Prizefighting as a social or cultural phenomenon and as personal experience are different things. Not just black athletes but all star athletes live a double existence as individual selves and cultural icons. Sammons acknowledges this fact, but instead of placing such tensions at the center of his study he separates them into irreconcilable parts. And he settles the matter too simply. On the one hand, the sport, however brutal, is not the villain; professional boxing in America has always been the consequence of the lack of options for the lower classes, predominantly black and Hispanic but also white (notably Irish, then Jews, then Italians in earlier generations). Prizefighting emerged from its working-class origins into a spectacle for the middle and upper classes, with the participants remaining lower-class. The atavism of the middle-class boxing fan is one subject worth exploring; the complex relationship of the prize ring to working-class culture is another. To denounce boxing as brutal is easy; the historian’s task is hard.

And Sammons in much of his book works impressively at the historian’s task. The book seems unfinished: not just the conclusion at odds with the preceding chapters, but an inconsistency in its theoretical underpinnings. Early on Sammons describes boxing’s appeal as compensatory; in the conclusion he suggests that it is maintained by “a culture that values physicality and manliness.” On p. 202, the concept of “hegemony” is suddenly introduced to make a point, then is dropped as quickly, not to return. The writing, too, is uneven. The copy editor of Beyond the Ring should be doomed to four rounds with Mike Tyson for allowing an appalling number of clichés to remain in the manuscript (“incredible,” “legend in his own time,” “a breath of fresh air,” “a shadow of his former self,” and so on). And Sammons’ narrative sometimes wanders without clear direction. But wherever it rests it finds interesting things to say about a “sport” that is less a metaphor for life as Darwinian struggle than the real thing; that is almost as ambiguously related to vice and virtue, legality and outlawry, as it was in John L. Sullivan’s time; that is in its essence primitive ritual combat packaged as show-biz spectacle for millions of highly civilized “fans.”

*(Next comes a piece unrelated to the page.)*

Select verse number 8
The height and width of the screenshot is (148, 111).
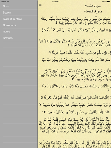[x=42, y=97]
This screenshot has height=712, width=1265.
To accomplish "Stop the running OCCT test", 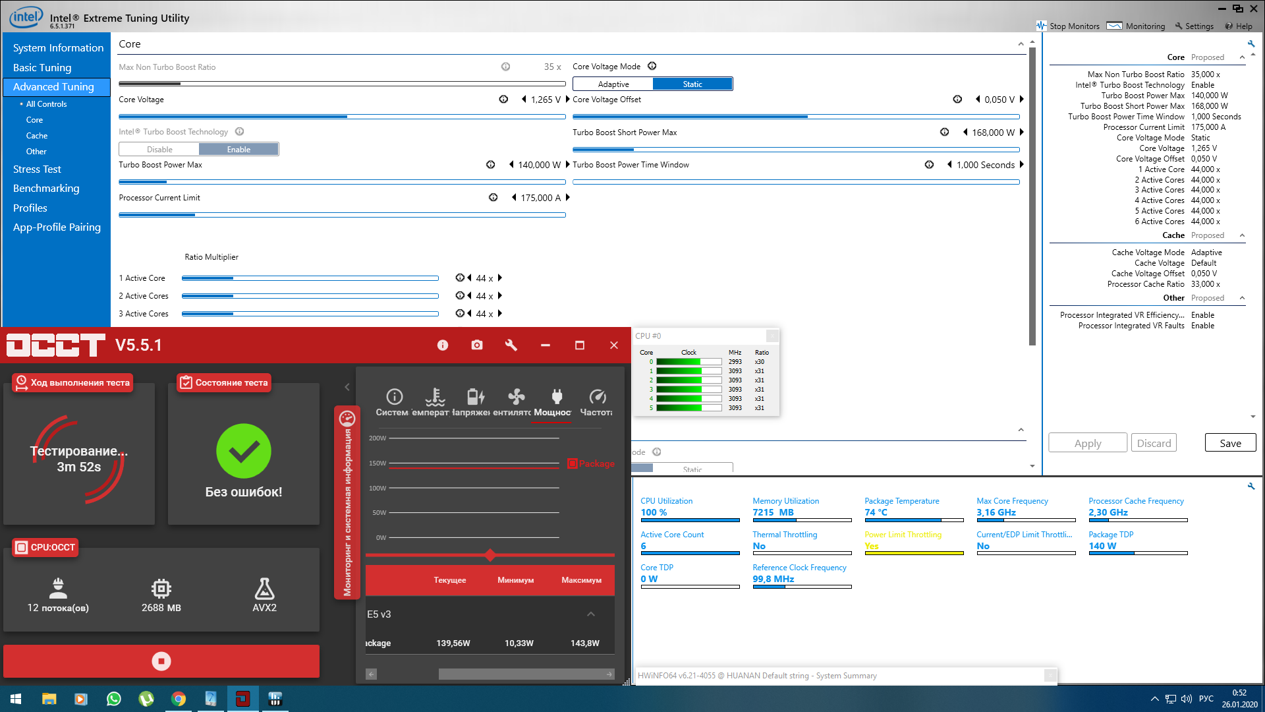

Sammons and Isenberg offer various explanations for boxing’s appeal, joining an impressive tradition of writers from William Hazlitt to A. J. Liebling, Norman Mailer, and Joyce Carol Oates. Isenberg emphasizes a late 19th-century cult of masculinity and writes of the prize ring as an outlet for surrogate violence; Sammons’ concluding paragraph points to human nature, mythology, and social control without developing these notions. The answer remains elusive, finally. But John L. Sullivan and His America and Beyond the Ring bring us closer to understanding boxing’s strange place at the boundary between civilization and barbarism than we have been before.